ByteDance advances DeepSeek work in AI reasoning with open-source project led by intern
DAPO is a scalable reinforcement learning algorithm that helps a large language model achieve better complex reasoning behaviour

TikTok owner ByteDance, which has invested heavily in artificial intelligence (AI), has unveiled a new system that claims to improve on the work done by DeepSeek in training AI reasoning models.
DAPO, or Decoupled Clip and Dynamic Sampling Policy Optimisation, is a scalable reinforcement learning algorithm that helps a large language model (LLM) achieve better complex reasoning behaviour such as self-verification and iterative refinement, according to a research paper published earlier this week by ByteDance and Tsinghua University’s Institute for AI Industry Research.
The algorithm outperformed the reinforcement learning approach in DeepSeek’s R1 reasoning model, scoring 50 points in the American Invitational Mathematics Examination (AIME) 2024 using Alibaba Group Holding’s Qwen2.5-32B base model, compared with 47 points attained by R1 when applying the same Alibaba model, the paper showed.
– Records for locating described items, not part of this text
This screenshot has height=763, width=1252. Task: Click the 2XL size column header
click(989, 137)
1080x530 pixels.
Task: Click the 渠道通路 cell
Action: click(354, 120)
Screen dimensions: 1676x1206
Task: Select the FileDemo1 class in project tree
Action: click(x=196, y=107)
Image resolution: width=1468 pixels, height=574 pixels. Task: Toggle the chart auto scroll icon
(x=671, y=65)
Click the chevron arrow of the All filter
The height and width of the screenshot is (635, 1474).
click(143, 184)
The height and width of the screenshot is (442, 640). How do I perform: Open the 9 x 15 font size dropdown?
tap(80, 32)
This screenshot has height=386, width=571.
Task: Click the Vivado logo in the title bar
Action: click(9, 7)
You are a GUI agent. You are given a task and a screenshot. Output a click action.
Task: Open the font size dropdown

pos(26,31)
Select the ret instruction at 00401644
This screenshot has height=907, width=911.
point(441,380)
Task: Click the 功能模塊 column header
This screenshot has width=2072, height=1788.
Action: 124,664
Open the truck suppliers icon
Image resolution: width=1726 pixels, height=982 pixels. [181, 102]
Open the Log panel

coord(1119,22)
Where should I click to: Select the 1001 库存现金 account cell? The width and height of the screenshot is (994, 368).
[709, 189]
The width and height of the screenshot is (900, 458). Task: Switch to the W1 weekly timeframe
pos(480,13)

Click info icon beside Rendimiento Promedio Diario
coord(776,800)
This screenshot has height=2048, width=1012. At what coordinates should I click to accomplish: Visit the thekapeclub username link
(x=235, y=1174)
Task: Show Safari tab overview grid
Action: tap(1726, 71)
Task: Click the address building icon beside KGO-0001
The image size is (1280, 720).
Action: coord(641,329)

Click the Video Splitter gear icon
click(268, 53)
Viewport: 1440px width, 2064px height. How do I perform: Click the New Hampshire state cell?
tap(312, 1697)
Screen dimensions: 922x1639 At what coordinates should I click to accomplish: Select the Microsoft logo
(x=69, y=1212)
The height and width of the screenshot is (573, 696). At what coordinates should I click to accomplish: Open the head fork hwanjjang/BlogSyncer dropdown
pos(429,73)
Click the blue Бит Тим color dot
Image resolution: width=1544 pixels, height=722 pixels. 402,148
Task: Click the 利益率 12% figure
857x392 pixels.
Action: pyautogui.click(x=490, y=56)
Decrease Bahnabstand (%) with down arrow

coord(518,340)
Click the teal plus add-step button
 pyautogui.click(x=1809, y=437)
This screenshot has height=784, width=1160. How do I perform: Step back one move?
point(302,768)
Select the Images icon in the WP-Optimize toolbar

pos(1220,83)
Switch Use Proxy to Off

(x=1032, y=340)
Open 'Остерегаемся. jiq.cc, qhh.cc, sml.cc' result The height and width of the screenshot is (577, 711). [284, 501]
Alibaba owns the South China Morning Post.
Notably, DAPO achieved the better result with 50 per cent fewer training steps.

The achievement drew positive academic and industry comments. Google DeepMind engineer Philipp Schmid, who shared the project on X, said the new method was “better than” DeepSeek’s “group relative policy optimisation (GRPO)” in reinforcement learning. GRPO is one of DeepSeek’s training methods that enables a model to learn by comparing different actions and making updates with a “group” of observations.